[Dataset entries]
━━━━━━━━
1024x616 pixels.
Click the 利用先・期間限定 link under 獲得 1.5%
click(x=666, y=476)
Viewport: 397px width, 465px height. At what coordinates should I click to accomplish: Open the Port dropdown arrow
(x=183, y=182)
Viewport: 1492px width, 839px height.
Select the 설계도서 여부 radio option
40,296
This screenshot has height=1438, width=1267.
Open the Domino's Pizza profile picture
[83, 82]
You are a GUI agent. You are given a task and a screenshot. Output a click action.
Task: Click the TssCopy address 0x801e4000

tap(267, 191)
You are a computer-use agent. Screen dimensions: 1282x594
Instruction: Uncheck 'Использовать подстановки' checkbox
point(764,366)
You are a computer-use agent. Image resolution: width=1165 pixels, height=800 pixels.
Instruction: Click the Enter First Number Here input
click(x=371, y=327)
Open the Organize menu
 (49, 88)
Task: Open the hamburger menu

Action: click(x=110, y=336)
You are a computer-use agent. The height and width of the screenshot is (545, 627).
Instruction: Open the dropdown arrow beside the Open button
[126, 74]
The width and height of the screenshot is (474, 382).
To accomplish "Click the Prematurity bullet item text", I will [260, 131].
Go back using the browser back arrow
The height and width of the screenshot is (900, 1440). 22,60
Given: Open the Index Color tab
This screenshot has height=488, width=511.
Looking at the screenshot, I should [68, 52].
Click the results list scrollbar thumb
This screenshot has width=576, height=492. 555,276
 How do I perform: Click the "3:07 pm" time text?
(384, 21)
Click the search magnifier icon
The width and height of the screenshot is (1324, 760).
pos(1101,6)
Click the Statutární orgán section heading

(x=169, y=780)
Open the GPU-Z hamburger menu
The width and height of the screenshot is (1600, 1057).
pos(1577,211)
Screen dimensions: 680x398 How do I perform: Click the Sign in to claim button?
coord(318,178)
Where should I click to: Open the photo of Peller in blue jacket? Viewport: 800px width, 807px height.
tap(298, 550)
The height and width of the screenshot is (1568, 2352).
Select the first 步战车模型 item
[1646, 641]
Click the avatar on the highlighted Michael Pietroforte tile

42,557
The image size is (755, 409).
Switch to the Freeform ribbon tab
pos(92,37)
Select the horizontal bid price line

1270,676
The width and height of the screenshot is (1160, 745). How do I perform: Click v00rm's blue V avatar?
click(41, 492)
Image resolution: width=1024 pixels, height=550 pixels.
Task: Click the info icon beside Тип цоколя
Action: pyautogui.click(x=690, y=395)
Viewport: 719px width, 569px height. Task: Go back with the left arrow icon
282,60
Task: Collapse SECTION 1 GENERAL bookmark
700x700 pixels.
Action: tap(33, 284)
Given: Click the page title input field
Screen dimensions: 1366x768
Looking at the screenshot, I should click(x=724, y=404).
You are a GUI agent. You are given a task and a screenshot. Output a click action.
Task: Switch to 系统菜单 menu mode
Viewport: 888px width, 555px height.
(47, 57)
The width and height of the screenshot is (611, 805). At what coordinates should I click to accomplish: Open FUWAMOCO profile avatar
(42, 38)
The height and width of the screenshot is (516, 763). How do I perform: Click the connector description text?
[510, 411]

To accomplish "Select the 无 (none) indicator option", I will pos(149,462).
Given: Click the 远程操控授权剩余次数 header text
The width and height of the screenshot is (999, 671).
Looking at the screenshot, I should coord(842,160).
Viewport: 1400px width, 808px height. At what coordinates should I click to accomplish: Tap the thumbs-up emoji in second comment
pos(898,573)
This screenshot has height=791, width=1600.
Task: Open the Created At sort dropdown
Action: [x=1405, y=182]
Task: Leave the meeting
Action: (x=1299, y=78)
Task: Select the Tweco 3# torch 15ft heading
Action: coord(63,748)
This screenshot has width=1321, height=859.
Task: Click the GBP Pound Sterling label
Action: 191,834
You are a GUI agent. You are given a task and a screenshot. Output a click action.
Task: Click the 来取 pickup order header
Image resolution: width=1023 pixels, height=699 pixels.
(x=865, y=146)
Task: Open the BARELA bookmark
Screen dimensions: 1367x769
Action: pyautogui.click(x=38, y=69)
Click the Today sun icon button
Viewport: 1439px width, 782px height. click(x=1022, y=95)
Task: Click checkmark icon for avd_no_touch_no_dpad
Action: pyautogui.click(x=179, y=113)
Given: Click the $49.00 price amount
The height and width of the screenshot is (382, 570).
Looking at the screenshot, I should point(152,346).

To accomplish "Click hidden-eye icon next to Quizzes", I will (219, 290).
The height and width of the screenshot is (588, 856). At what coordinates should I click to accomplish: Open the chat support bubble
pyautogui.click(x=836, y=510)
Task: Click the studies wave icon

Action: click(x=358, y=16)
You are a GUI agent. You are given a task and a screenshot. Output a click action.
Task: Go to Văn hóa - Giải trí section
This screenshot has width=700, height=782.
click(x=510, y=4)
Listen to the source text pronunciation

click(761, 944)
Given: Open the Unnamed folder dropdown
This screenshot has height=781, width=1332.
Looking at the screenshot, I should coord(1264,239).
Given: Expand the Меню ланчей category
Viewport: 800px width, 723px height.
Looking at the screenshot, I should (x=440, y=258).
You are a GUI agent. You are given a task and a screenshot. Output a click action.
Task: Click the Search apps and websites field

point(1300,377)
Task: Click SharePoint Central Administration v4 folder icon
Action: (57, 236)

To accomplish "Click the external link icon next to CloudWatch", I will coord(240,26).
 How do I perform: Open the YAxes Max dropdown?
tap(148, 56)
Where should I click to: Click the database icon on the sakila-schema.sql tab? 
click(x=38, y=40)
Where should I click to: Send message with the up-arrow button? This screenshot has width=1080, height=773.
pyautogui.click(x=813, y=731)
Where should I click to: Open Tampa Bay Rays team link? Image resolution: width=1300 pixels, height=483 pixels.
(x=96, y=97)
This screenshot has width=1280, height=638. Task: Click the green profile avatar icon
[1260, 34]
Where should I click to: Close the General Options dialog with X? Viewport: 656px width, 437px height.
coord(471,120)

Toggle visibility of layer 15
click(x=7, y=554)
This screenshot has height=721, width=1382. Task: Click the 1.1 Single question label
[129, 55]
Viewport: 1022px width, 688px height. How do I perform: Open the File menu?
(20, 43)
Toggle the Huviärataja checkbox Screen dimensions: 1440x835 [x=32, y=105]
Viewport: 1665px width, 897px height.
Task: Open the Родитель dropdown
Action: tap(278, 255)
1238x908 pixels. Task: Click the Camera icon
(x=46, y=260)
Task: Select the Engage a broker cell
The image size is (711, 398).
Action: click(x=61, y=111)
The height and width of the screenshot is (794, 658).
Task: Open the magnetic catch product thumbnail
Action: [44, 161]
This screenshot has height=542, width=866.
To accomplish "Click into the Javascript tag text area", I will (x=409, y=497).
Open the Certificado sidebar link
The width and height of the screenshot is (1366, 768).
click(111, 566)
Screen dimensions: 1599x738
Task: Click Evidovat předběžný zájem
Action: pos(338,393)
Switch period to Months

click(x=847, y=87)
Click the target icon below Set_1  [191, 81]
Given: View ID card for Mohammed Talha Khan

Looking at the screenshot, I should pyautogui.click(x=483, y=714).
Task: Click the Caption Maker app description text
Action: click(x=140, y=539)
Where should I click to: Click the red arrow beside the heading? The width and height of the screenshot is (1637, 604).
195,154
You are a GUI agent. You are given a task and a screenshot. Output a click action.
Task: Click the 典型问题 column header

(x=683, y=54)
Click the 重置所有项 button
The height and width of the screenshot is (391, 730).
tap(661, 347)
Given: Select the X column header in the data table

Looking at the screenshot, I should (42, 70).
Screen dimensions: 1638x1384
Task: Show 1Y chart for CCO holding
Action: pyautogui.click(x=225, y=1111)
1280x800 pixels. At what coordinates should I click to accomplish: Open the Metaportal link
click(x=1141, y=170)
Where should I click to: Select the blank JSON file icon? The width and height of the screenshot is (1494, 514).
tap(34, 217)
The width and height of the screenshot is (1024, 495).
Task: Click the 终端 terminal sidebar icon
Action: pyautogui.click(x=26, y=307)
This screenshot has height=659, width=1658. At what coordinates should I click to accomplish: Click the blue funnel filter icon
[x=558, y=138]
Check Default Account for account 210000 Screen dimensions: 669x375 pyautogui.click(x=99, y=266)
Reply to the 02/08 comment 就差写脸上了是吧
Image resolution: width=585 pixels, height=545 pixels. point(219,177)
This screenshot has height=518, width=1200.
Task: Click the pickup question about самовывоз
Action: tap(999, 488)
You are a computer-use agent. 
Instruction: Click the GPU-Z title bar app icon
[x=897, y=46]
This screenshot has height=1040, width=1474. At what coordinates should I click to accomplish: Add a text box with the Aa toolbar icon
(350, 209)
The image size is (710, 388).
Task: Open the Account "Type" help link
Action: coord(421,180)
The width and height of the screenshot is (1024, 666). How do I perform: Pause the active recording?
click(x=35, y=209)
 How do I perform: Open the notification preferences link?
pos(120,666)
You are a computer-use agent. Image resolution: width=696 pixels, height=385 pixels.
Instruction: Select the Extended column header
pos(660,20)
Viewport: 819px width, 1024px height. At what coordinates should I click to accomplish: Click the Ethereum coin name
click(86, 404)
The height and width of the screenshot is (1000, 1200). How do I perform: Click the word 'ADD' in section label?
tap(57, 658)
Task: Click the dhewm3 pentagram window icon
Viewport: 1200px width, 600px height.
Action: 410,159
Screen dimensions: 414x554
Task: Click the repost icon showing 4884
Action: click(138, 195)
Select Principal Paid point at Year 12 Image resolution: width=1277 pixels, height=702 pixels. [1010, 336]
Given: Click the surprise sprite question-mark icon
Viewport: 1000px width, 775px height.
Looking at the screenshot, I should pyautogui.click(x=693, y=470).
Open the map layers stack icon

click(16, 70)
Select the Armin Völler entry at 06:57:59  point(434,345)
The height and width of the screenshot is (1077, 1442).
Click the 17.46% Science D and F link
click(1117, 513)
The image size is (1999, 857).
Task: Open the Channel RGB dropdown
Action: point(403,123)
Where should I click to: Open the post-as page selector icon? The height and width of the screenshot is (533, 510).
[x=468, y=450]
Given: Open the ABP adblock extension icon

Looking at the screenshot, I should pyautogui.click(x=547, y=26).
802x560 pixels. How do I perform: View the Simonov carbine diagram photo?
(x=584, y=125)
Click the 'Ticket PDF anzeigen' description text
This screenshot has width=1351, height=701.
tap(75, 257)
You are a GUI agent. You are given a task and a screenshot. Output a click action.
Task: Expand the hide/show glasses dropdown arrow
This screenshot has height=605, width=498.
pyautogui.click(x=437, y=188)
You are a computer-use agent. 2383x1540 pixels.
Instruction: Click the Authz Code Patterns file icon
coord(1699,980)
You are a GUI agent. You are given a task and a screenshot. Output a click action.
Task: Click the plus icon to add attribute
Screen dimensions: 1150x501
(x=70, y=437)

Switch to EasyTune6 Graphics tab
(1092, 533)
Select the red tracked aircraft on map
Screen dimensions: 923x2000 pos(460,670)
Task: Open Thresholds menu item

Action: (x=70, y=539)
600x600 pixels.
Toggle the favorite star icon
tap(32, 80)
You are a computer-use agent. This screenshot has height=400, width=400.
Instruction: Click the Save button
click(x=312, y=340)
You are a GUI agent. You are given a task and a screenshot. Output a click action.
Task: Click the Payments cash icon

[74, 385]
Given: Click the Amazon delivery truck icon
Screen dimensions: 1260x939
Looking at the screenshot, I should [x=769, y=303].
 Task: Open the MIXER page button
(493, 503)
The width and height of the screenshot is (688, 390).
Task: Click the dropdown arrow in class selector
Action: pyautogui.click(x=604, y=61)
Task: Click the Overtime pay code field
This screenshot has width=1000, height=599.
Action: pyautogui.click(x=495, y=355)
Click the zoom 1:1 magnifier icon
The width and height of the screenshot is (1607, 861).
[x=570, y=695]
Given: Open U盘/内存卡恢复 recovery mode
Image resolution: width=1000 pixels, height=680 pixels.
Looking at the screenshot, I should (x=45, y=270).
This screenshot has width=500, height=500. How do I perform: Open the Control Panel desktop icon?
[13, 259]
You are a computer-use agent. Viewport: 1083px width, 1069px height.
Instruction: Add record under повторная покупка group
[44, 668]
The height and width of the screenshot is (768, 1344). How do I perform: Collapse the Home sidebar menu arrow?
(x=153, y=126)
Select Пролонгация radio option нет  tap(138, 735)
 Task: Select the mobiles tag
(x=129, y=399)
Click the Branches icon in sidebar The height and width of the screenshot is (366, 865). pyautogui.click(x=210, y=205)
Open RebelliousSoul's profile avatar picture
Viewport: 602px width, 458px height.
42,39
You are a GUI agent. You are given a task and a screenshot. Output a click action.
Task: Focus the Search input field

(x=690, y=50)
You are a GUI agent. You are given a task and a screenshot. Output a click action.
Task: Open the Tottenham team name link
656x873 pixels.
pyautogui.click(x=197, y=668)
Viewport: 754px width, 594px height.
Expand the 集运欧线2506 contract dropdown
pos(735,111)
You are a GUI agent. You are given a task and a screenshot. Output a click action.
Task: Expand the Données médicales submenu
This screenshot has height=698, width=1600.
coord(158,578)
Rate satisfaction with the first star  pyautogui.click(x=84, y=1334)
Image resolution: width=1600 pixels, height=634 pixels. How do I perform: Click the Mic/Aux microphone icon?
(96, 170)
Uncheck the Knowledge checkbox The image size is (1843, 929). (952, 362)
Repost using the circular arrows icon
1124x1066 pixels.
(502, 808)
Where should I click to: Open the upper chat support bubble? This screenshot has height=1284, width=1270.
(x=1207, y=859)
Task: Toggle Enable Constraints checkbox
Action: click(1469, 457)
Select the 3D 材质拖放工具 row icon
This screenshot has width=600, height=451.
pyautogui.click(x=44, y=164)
━━━━━━━━
EXERCISE OBJECTIVE: Copy every line of the data that holds the string "computer".

EXPECTED ANSWER:
You are a computer-use agent. Screen dimensions: 1282x594
You are a computer-use agent. Image resolution: width=1165 pixels, height=800 pixels.
You are a computer-use agent. The height and width of the screenshot is (545, 627).
You are a computer-use agent. 
You are a computer-use agent. Image resolution: width=696 pixels, height=385 pixels.
You are a computer-use agent. 2383x1540 pixels.
You are a computer-use agent. This screenshot has height=400, width=400.
You are a computer-use agent. Viewport: 1083px width, 1069px height.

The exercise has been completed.